In an instant, the weary eyes of that 10 year old boy glimmered with joy.
That day, they had two packets of white rice, sitting by the river near their aunt’s house. They’d happily swallow the rice and played in the river until the sun sinks behind the mountains. That day, they would forget all the hardship they had to go through, simply because they’d have each other. That day, Chris thought he was the happiest kid in the world, because he had the best brother in the world.
Sam was never any better at studying, so he was merely waiting to hit the age of 13 when he could be strong enough to carry rice sacks to make a living. Chris, on the other hand, loved studying. He’d go home each day from school, and read up on the topics before the school would touch on them. He believed in studying hard so he could make his family’s life better in the future. Sam saved the money he earned, and would buy Chris books and pencils.
“Don’t worry ‘bout me. You’ll make enough money for us in the future so we won’t have to suffer like this anymore.” That would always come out of the brother’s mouth.
I nodded in silence as we walked northbound following Pyut's lead. The stadium was already passing on our left side, lights shimmering from inside. Although the powerplant had been destroyed, there was still enough power in the city's battery plants underground to sustain light for another month. That was Boston City's promise to the people, that there'd be no power-outs forever. I guessed they were true. Forever can only be counted and agreed by people. Now that the power of the city outlived the people of Boston, the statement can only be true.
A part of the ringed stadium has been crumbled by something, maybe a large meteor or something. But no meteor hit this part of the world, or any other parts for that matter. What could've done something like that? From the crumbled side I could see pass the football field inside. There was a fire burning, and the fuel of it were.... bodies. Human bodies.

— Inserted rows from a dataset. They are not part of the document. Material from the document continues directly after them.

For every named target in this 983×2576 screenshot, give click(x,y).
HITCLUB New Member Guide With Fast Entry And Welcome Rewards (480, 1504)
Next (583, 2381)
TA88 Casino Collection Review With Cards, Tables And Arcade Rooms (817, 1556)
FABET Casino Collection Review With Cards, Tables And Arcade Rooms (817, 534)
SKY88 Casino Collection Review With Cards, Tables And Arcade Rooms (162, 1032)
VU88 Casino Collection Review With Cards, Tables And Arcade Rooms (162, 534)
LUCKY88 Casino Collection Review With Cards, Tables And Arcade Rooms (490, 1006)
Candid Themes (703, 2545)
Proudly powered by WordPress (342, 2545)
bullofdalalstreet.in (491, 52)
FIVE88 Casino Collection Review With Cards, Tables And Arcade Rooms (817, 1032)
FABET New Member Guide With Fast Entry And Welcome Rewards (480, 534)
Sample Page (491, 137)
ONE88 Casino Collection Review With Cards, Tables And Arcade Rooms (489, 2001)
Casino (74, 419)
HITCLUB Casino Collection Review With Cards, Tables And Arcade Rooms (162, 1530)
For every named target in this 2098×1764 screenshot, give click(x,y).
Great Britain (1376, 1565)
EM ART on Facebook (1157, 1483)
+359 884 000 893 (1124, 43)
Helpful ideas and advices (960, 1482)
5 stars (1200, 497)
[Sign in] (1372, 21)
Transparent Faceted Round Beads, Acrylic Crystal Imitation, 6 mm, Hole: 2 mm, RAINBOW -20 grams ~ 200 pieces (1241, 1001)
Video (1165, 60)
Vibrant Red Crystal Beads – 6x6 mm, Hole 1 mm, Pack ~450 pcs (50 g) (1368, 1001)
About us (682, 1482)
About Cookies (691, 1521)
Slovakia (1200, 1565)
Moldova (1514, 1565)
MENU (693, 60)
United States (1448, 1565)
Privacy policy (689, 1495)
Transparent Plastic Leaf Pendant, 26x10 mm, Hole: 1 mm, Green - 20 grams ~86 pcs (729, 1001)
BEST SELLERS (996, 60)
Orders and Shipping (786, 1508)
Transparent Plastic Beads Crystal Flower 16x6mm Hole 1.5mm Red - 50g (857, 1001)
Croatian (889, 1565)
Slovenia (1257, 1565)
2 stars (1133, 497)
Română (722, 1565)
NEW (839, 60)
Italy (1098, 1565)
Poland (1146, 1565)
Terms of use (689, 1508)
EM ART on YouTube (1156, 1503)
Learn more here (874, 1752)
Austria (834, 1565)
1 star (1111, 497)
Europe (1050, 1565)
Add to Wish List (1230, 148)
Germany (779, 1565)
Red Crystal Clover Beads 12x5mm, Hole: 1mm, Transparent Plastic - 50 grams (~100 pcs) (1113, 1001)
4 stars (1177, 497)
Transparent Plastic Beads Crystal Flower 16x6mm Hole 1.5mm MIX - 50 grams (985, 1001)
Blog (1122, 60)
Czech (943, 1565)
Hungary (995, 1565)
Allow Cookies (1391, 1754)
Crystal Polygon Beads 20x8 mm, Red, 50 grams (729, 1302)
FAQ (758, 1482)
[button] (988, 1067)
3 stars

"It took them a while to realise what was going on in the city. The surviving ones had to burn the deads to contain the infection from getting to them," Pyut explained as we all turned our heads to witness the scene. Night Cat was of no exception.
"So what made him enlist into the Ghost Team?" I asked, still having my head directed at the burn site.
"His mom, sister and his little brother died. His sister was on her way to migrate to England with her new husband along with the mother and the little brother, when their plane was shot down."
"What? Shot down?"
A nod confirmed what I had already heard clearly from Crucist.
"He came into the force to seek revenge. So did his brother."
"And now they're still doing it?"
"Well, you could say that I kinda sorted them out a while back. That's when I heard their story."
We were already way ahead of the stadium now, with much less monsters to shoot at. There were alot of slower human-like ones, but Pyut urged us not to bother with those. It consumes too much ammo, and the heavy blood stench would lure the others to our position.